Substitute "Choose" for every instance of "Select" in the data below, leaving everything else unaltered.

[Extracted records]
═══

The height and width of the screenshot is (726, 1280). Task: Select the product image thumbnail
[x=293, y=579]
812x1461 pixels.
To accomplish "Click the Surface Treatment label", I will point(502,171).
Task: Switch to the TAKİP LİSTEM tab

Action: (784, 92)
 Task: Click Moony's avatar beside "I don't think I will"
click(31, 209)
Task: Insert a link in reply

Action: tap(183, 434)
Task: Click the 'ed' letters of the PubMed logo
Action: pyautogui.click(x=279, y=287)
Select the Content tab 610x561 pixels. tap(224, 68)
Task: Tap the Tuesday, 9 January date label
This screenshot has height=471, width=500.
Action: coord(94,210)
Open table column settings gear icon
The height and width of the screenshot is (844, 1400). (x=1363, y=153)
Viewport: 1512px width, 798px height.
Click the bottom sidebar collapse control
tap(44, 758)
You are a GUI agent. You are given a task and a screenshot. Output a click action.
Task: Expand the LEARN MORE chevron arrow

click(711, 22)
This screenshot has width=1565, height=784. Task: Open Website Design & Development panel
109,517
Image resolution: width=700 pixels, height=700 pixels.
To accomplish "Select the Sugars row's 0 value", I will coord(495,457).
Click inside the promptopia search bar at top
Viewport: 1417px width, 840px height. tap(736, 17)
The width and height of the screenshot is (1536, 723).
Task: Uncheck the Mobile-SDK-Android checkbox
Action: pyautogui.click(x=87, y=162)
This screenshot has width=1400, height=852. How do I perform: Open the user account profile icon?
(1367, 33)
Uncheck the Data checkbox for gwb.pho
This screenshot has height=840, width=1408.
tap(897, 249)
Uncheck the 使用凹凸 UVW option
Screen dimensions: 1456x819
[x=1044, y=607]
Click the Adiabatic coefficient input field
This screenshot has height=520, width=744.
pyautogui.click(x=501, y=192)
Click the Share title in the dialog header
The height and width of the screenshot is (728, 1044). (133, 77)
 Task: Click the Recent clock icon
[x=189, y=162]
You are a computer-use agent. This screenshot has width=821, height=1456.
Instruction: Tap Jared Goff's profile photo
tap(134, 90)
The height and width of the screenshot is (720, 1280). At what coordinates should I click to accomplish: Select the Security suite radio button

═══

Exercise result:
The height and width of the screenshot is (726, 1280). Task: Choose the product image thumbnail
[x=293, y=579]
812x1461 pixels.
To accomplish "Click the Surface Treatment label", I will point(502,171).
Task: Switch to the TAKİP LİSTEM tab

Action: (784, 92)
 Task: Click Moony's avatar beside "I don't think I will"
click(31, 209)
Task: Insert a link in reply

Action: tap(183, 434)
Task: Click the 'ed' letters of the PubMed logo
Action: pyautogui.click(x=279, y=287)
Choose the Content tab 610x561 pixels. tap(224, 68)
Task: Tap the Tuesday, 9 January date label
This screenshot has height=471, width=500.
Action: coord(94,210)
Open table column settings gear icon
The height and width of the screenshot is (844, 1400). (x=1363, y=153)
Viewport: 1512px width, 798px height.
Click the bottom sidebar collapse control
tap(44, 758)
You are a GUI agent. You are given a task and a screenshot. Output a click action.
Task: Expand the LEARN MORE chevron arrow

click(711, 22)
This screenshot has width=1565, height=784. Task: Open Website Design & Development panel
109,517
Image resolution: width=700 pixels, height=700 pixels.
To accomplish "Choose the Sugars row's 0 value", I will coord(495,457).
Click inside the promptopia search bar at top
Viewport: 1417px width, 840px height. tap(736, 17)
The width and height of the screenshot is (1536, 723).
Task: Uncheck the Mobile-SDK-Android checkbox
Action: pyautogui.click(x=87, y=162)
This screenshot has width=1400, height=852. How do I perform: Open the user account profile icon?
(1367, 33)
Uncheck the Data checkbox for gwb.pho
This screenshot has height=840, width=1408.
tap(897, 249)
Uncheck the 使用凹凸 UVW option
Screen dimensions: 1456x819
[x=1044, y=607]
Click the Adiabatic coefficient input field
This screenshot has height=520, width=744.
pyautogui.click(x=501, y=192)
Click the Share title in the dialog header
The height and width of the screenshot is (728, 1044). (133, 77)
 Task: Click the Recent clock icon
[x=189, y=162]
You are a computer-use agent. This screenshot has width=821, height=1456.
Instruction: Tap Jared Goff's profile photo
tap(134, 90)
The height and width of the screenshot is (720, 1280). At what coordinates should I click to accomplish: Choose the Security suite radio button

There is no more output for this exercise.